**Extrait du document:**
Irina Brook, est à la tête du Théâtre National de Nice depuis le 1er janvier dernier. Celle qui a mis en scène La Tempête de Shakespeare fera-t-elle souffler un vent nouveau sur ce grand navire du spectacle vivant ?
Le TNN a connu un été 2013 agité dès la nouvelle de la mise à pied de son fidèle capitaine Daniel Benoin qui, après plus de 10 ans d’exercice, avait atteint la limite autorisée pour renouveler son mandat. Le 4 octobre, Irina Brook était officiellement nommée par le Ministère de la Culture pour prendre sa suite à compter du 1er janvier 2014.
Irina Brook est la fille d’une comédienne anglaise et du dramaturge metteur en scène Peter Brook. Si elle n’a pas encore dirigé un théâtre public, elle possède une solide et riche expérience des tréteaux. Comédienne formée à New York selon la méthode de l’Actors Studio, elle se dirige ensuite vers la mise en scène. Une reconversion qui lui vaut de récolter en 2001 pas moins de cinq Molières pour La Bête sur la Lune de Richard Kalinoski, sa première adaptation créée à Londres en 1996. Elle a plus récemment monté La Tempête, de Shakespeare, aux Bouffes du Nord où son père œuvre depuis 1974, Pan d’après Peter Pan en 2011 et adapter de grands auteurs classiques dont Homère, Cervantes, Marivaux ou Tennessee Williams.
Après avoir, à la demande d’Ariane Mnouchkine, dirigé la troupe du Théâtre du Soleil, elle créera en 2008 sa propre compagnie s’orientant également vers la mise en scène d’opéras de La Flûte enchantée à La Traviata. En 2015, elle présentera Don Pasquale à l’Opéra de Vienne. Si ce n’est qu’en juin qu’elle dévoilera sa programmation au TNN, Irina Brook a bien voulu nous ouvrir quelques pistes sur ses envies et motivations…
Ce premier poste de directrice de Théâtre National, c’était une envie ou une sorte d’aboutissement logique ?
Diriger un théâtre public, on ne peut pas dire que c’était vraiment une envie, dans le sens où je me suis toujours sentie plus attiré par les structures alternatives. Mon aventure avec le Théâtre du Soleil à la Cartoucherie en témoigne. Je suis quelqu’un d’atypique qui ne remplissait pas vraiment les cases pour un théâtre public. Mais force est de constater qu’il est aujourd’hui de plus en plus difficile d’exister dans ce domaine. De plus, j’ai un profil assez compliqué, évoluant toujours entre deux univers, à moitié française et anglaise, je ne me suis jamais vraiment posée, ancrée nulle part. A l’âge de 50 ans, je me suis dit qu’il était peut-être temps de réunir ce que j’avais semé un peu partout.
Nice, pourquoi ce choix ?
Cela n’a pu se faire, que parce que c’était Nice précisément. J’ai toujours eu une relation professionnelle passionnelle, intime avec ce théâtre où nous avons beaucoup joué. Tous les deux ans je suis venue y présenter mes créations, et notamment La Bête sur la Lune. J’ai vécu à Nice de fortes expériences et eu de bons rapports avec le public. Alors je me suis dit que c’était le seul endroit où j’aurais envie de me fixer pour une fois.

**Extrait des données:**

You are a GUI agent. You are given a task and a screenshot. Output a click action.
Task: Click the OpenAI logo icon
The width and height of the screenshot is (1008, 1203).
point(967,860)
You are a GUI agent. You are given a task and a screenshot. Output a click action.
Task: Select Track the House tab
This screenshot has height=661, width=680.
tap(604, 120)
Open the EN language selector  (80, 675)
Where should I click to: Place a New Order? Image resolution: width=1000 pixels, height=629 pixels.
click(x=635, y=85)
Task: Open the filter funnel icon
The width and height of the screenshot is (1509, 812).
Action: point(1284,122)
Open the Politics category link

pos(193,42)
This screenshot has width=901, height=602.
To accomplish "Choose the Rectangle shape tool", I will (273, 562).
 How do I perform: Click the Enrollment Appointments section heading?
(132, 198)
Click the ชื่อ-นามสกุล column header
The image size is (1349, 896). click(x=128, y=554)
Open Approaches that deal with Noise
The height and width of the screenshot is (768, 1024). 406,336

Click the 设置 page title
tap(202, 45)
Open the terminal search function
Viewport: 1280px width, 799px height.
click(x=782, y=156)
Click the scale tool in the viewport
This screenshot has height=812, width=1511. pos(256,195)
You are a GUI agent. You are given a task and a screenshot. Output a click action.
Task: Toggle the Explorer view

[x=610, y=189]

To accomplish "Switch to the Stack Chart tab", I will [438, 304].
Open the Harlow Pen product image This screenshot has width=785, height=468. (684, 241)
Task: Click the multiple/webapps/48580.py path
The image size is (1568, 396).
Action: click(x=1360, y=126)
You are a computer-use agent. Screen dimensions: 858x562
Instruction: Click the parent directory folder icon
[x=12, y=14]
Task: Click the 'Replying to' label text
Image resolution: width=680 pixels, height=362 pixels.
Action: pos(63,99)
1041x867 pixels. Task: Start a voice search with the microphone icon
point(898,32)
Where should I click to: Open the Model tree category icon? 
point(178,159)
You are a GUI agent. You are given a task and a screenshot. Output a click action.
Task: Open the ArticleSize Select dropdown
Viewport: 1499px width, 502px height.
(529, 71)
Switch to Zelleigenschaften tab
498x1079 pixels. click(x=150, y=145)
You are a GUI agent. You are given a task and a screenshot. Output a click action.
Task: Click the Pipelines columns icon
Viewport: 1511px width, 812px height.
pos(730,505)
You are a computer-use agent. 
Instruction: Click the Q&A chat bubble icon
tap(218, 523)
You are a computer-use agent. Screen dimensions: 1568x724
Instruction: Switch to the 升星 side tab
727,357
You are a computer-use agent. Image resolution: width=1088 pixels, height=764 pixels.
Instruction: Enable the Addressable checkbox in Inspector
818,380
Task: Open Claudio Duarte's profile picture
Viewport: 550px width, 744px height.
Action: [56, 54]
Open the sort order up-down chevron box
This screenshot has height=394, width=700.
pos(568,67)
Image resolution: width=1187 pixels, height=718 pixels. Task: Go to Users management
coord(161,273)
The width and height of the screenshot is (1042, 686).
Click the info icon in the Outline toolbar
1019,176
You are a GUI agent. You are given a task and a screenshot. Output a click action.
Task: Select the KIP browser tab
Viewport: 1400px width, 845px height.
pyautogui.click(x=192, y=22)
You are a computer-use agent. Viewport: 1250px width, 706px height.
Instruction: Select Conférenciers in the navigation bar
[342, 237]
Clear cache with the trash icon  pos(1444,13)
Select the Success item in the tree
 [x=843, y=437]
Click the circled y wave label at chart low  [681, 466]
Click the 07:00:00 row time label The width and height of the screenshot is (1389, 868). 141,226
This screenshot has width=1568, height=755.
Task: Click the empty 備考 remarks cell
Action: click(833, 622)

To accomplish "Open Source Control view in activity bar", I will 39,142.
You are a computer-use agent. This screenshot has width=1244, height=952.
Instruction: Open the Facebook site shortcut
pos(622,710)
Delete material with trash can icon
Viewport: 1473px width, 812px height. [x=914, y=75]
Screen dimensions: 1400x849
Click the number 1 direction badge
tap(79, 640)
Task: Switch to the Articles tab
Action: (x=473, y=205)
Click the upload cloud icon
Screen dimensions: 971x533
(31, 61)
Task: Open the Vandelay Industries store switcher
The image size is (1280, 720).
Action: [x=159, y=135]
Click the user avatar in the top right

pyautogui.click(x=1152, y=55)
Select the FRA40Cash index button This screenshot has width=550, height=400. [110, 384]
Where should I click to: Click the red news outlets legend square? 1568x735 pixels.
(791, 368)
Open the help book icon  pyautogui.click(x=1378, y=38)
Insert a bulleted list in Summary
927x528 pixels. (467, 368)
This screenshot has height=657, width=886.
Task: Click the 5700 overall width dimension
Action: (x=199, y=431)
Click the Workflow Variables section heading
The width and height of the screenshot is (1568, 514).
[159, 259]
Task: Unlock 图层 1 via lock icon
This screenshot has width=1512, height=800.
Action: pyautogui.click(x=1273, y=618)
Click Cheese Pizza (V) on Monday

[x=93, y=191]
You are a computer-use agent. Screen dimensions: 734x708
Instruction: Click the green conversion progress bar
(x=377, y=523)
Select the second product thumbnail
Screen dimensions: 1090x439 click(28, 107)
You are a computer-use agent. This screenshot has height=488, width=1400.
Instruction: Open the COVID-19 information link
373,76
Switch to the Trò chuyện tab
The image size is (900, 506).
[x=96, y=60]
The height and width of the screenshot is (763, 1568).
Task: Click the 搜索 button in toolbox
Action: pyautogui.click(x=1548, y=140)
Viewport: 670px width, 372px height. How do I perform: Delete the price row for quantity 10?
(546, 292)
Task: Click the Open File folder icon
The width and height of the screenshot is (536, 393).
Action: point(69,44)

**Consigne:** Veuillez recopier à l'identique le passage de l'article sur Irina Brook qui va de « Nice, pourquoi ce » jusqu'à « pour une fois. » inclus.

**Réponse:**
Nice, pourquoi ce choix ?
Cela n’a pu se faire, que parce que c’était Nice précisément. J’ai toujours eu une relation professionnelle passionnelle, intime avec ce théâtre où nous avons beaucoup joué. Tous les deux ans je suis venue y présenter mes créations, et notamment La Bête sur la Lune. J’ai vécu à Nice de fortes expériences et eu de bons rapports avec le public. Alors je me suis dit que c’était le seul endroit où j’aurais envie de me fixer pour une fois.